I really don't know which configuration is better: a low I/V resistor at the primary or an n^2 higher I/V resistor at the secondary. Perhaps it is true that in the latter case the transformer carries higher signal - I have to think a bit more about it.
I have another doubt. If I use single ended output DAC and trafo with N turns ratio, secondary load will be seen by DAC as Rload/n^2 BUT with balanced output DAC load seen by every output will be Rload/2*N^2 ?
example:
trafo 1:10, secondaries load 10000 -> 10000/100=100ohm so every complementary output see 100ohm or 50ohm?
example:
trafo 1:10, secondaries load 10000 -> 10000/100=100ohm so every complementary output see 100ohm or 50ohm?
You mean a transformer with 1+1:10 turns ratio and only the secondary loaded with 10000 ohms? In this case each primary will represent 100 ohms to the DAC output.
The AD application note mentions a different configuration, where there are load resistors directly at each complementary DAC output at the primaries of the transformer. Such load resistors are not necessary IMHO if the transformer is center-tapped and the secondary is loaded. The secondary load is reflected to each primary as (1 / n^2) * Rload.
The AD application note mentions a different configuration, where there are load resistors directly at each complementary DAC output at the primaries of the transformer. Such load resistors are not necessary IMHO if the transformer is center-tapped and the secondary is loaded. The secondary load is reflected to each primary as (1 / n^2) * Rload.

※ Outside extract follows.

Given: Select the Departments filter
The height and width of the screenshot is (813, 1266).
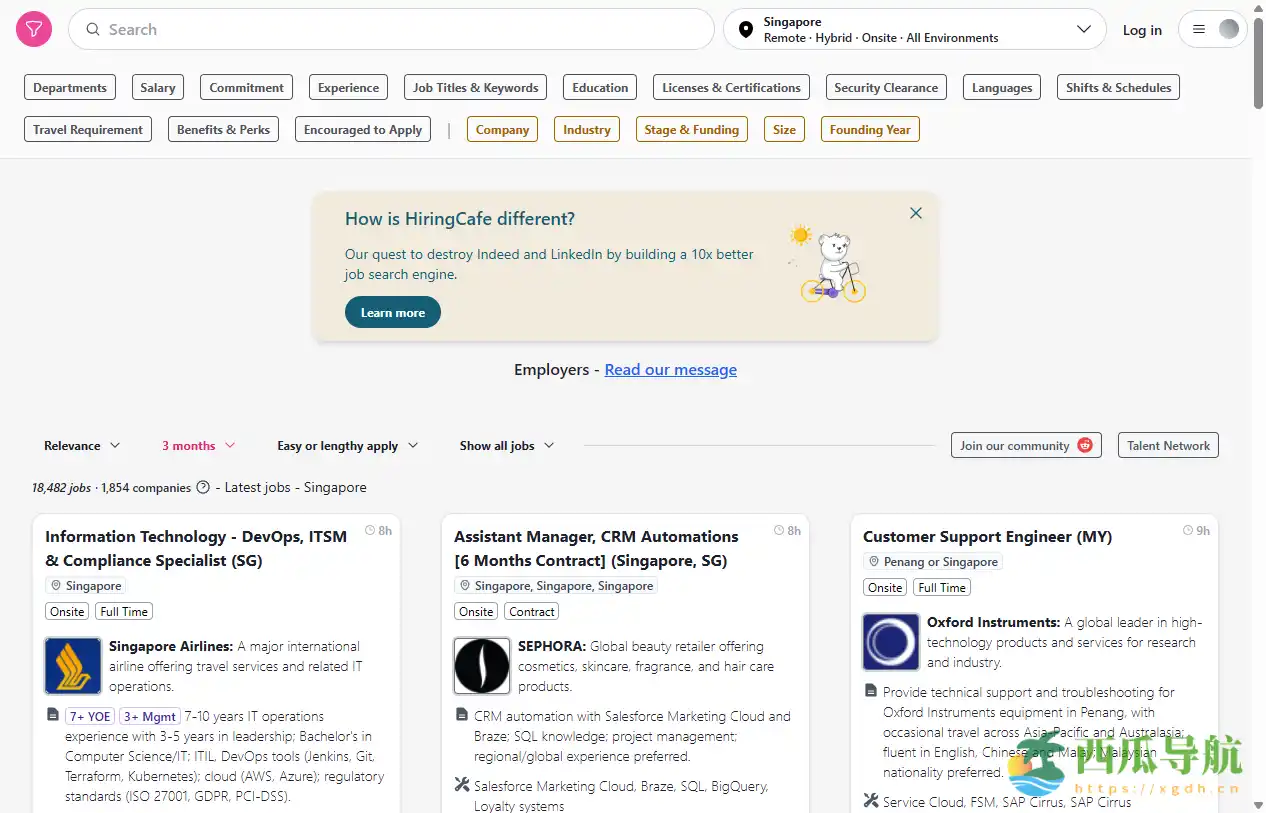Looking at the screenshot, I should (x=70, y=88).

No, I mean primaries connected paralell (no center tap so no ground connected) and conected directly to complementary outputs of diffirental DAC, secondary loaded with 10kohm.
About "DAC termination resistors" from AD. There must be something why thay use load on both - primaries and secondaries..

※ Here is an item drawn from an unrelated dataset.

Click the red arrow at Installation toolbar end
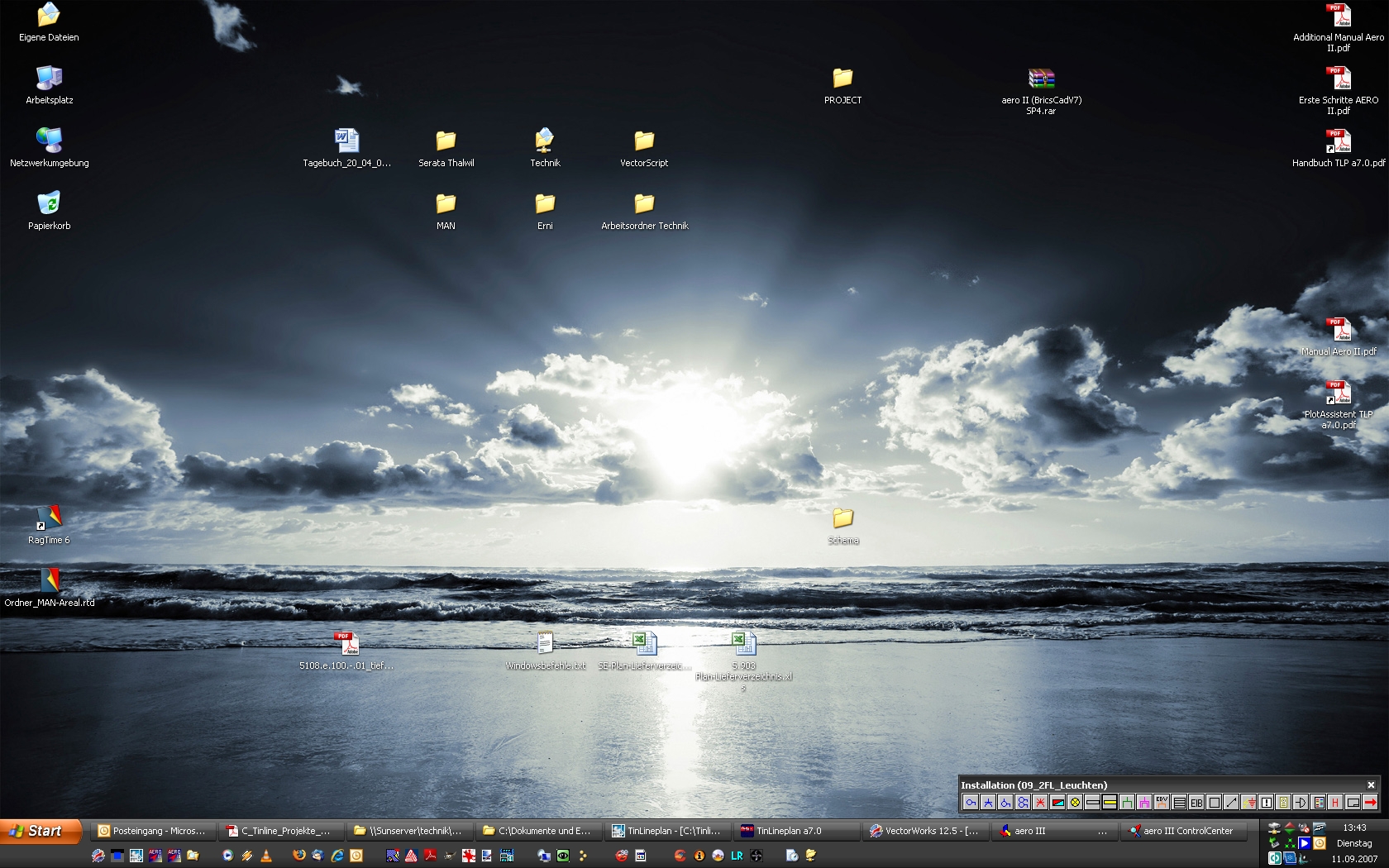Image resolution: width=1389 pixels, height=868 pixels. (x=1370, y=803)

I think I will make some measurments (BW, THD) using only X secondary load, then only primary load Y=X/N^2 and then simultaneously both 2*X on secondary and 2*Y on primary (so DAC will see the same load every time).
About "DAC termination resistors" from AD. There must be something why thay use load on both - primaries and secondaries..

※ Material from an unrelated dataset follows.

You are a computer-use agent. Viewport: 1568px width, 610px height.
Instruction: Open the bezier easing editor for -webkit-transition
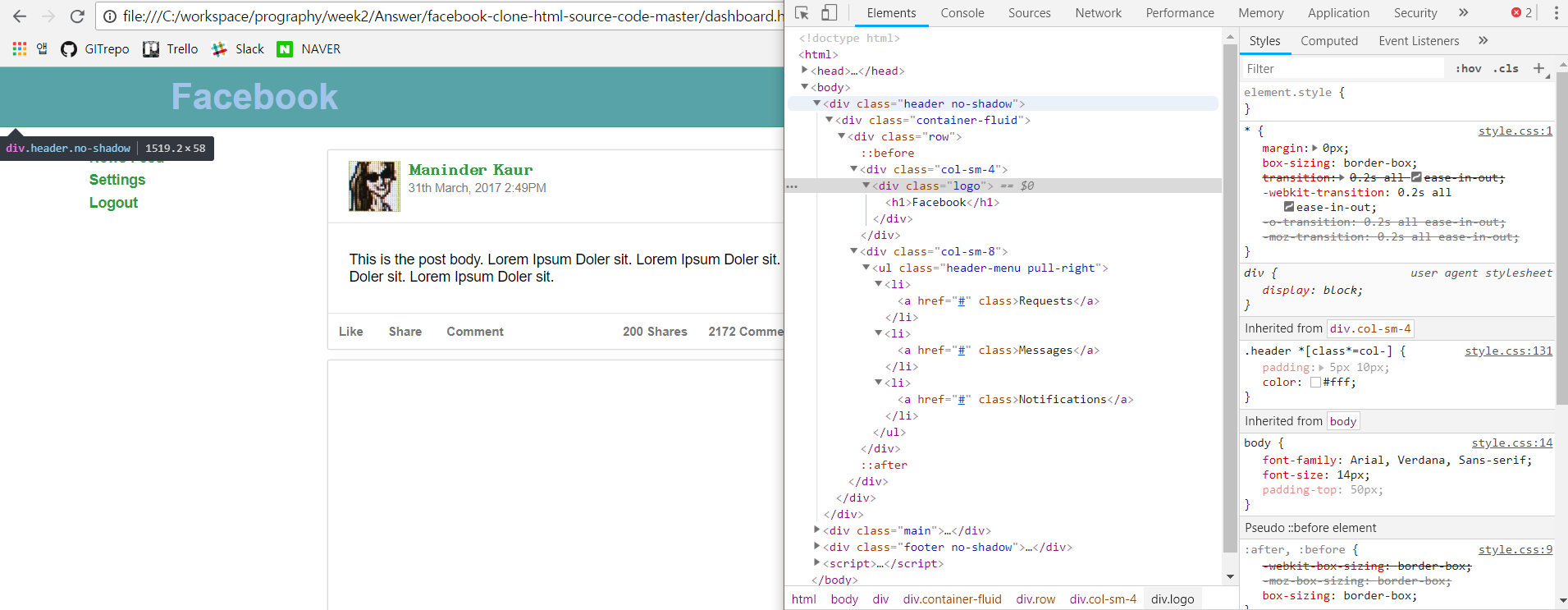(1288, 208)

I think I will make some measurments (BW, THD) using only X secondary load, then only primary load Y=X/N^2 and then simultaneously both 2*X on secondary and 2*Y on primary (so DAC will see the same load every time).
The AD Application Note is about current source or sink converters with complementary output. The circuit is closed through the center tap or through the external Ro resistors. The PCM1704 has +/- 1.2 mA differential output, so no center tap is necessary.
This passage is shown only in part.